"Pemulung itu sering ke sini, Om?" tanya Andri penasaran.
"Ya, kadang-kadang," ucap pak tua santai, meskipun dia ingin tahu isi pikiran Andri saat itu.
"Om punya nomor ponsel pemulung itu?" Andri terlihat memaksa.
"Ngawur... untuk apa tanya-tanya nomor telepon dia!" Laki-laki tua itu nampak bersungut-sungut, memang seperti itu ekspresi wajahnya kalau bicara, maklum saja orang tua, Andri tidak pernah ambil pusing dengan gaya bicara dan ekspresinya ketika berdiskusi dengan laki-laki tua itu, "eh, kenapa kamu mau tau?" sambung laki-laki tua itu dalam pertanyaan, ia benar-benar penasaran.

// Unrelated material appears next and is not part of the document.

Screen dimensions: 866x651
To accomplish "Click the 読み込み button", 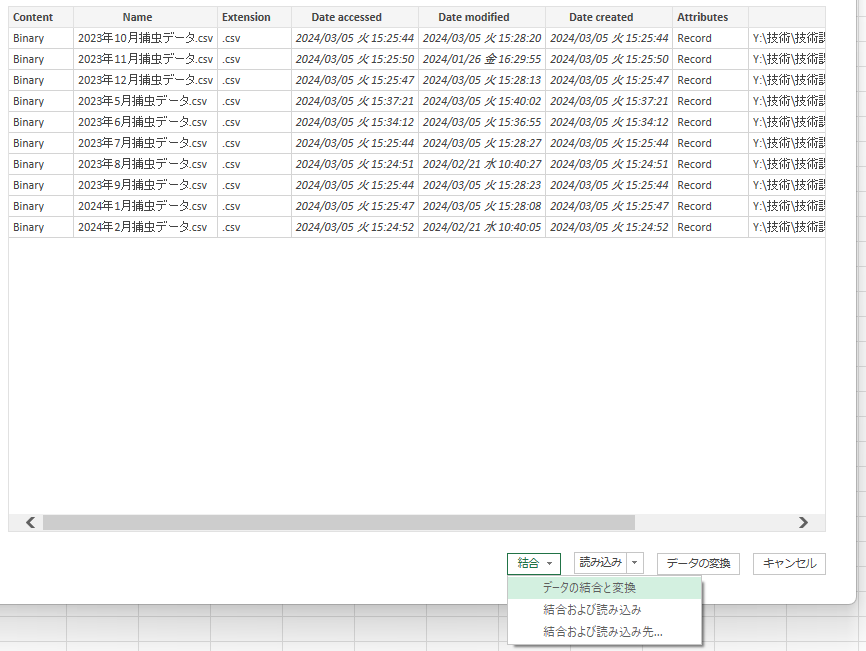I will [x=600, y=564].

Andri semakin gelisah, jelas sekali raut wajahnya resah, seperti sedang berfikir keras namun ada juga rasa takut di dalam guratan wajahnya saat itu.

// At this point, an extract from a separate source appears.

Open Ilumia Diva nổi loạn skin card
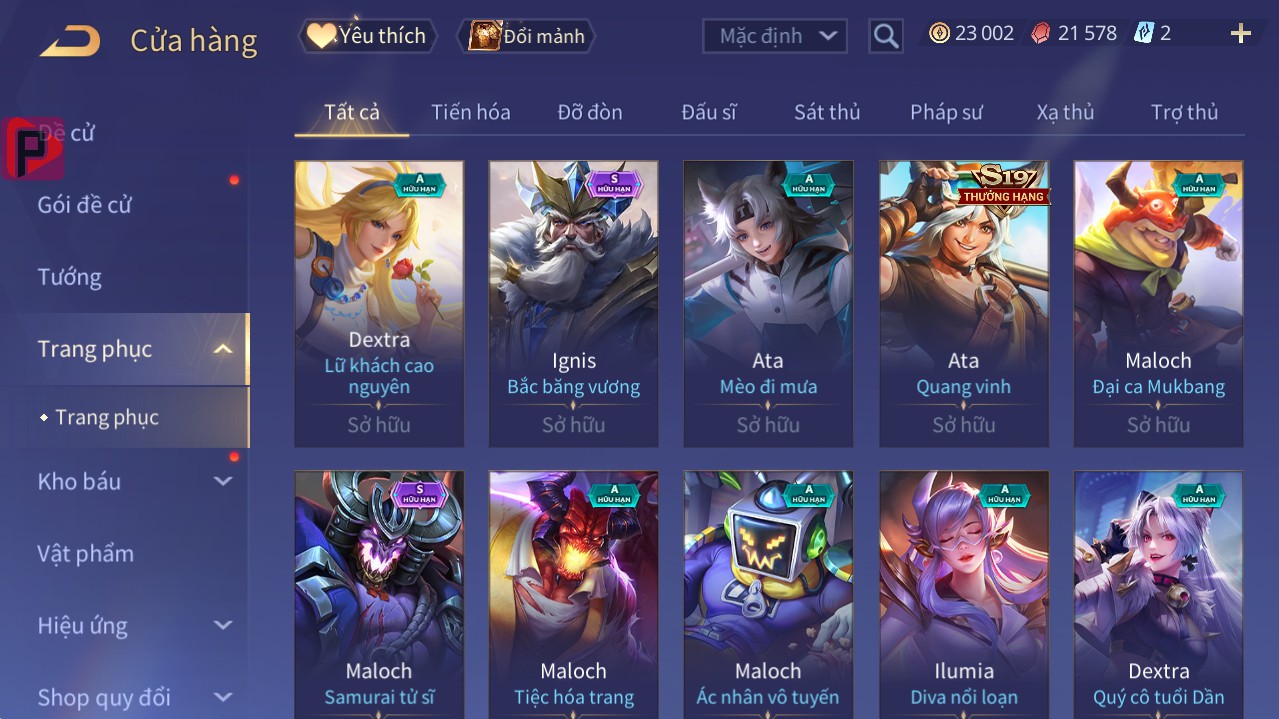Viewport: 1279px width, 719px height. [x=964, y=594]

"Andri... kenapa kamu?" tanya pak tua tegas, ia ingin memastikan Andri baik-baik saja, sebenarnya pak tua itu ingin membantunya, itu pun kalau Andri mau cerita, Andri sangat tertutup, meskipun dia sering mampir ke toko buku loak itu, Andri hanya baca, minum kopi, merokok lalu pergi, kata-kata yang meluncur dari mulutnya pun dapat dihitung jari.

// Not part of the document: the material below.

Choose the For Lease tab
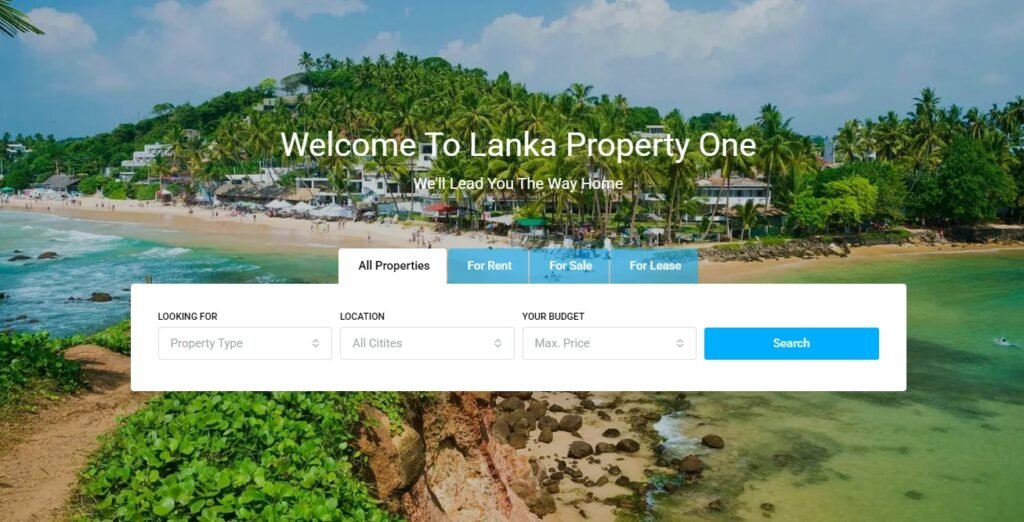The width and height of the screenshot is (1024, 522). [655, 266]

"Buku ini pernah jadi teman hidup saya, Om," Ketika Andri megatakan kalimat itu, matanya perlahan bercaka-kaca, mungkin sudah tidak lagi terbendung, air kesedihan itu kini meluap hingga ke pelupuk mata, "Penulis buku ini pernah bilang ke saya... Saya tidak akan mungkin ada selamanya, tapi, tulisan ini akan ada selamanya," Air mata itu akhirnya tumpah juga setelah bergelayut cukup lama di dalam jiwa.
Laki-laki tua yang sedang sibuk membuat barisan buku-buku yang terlihat bak prajurit sejati itu akhirnya berdiri dan lalu menghampirinya.
"Emang siapa sih yang nulis?" Laki-laki tua itu tidak tau cara menghibur orang lain, dia sudah terlalu lama hidup sendiri, istrinya lari bersama laki-laki yang lebih kaya materi, anaknya pun telah lama pergi, dia hidup sendiri, hanya barisan prajurit pengetahuan saja yang menemani, terkadang Andri yang singgah di antara waktu-waktunya yang selalu menggerogoti.
"Bukan penulis terkenal," balas Andri. Pak tua itu semakin memicingkan matanya, mencari nama dari penulis buku lusuh yang sedang digenggam Andri.
"Coba liat!" pinta laki-laki tua itu sambil menyodorkan tangannya.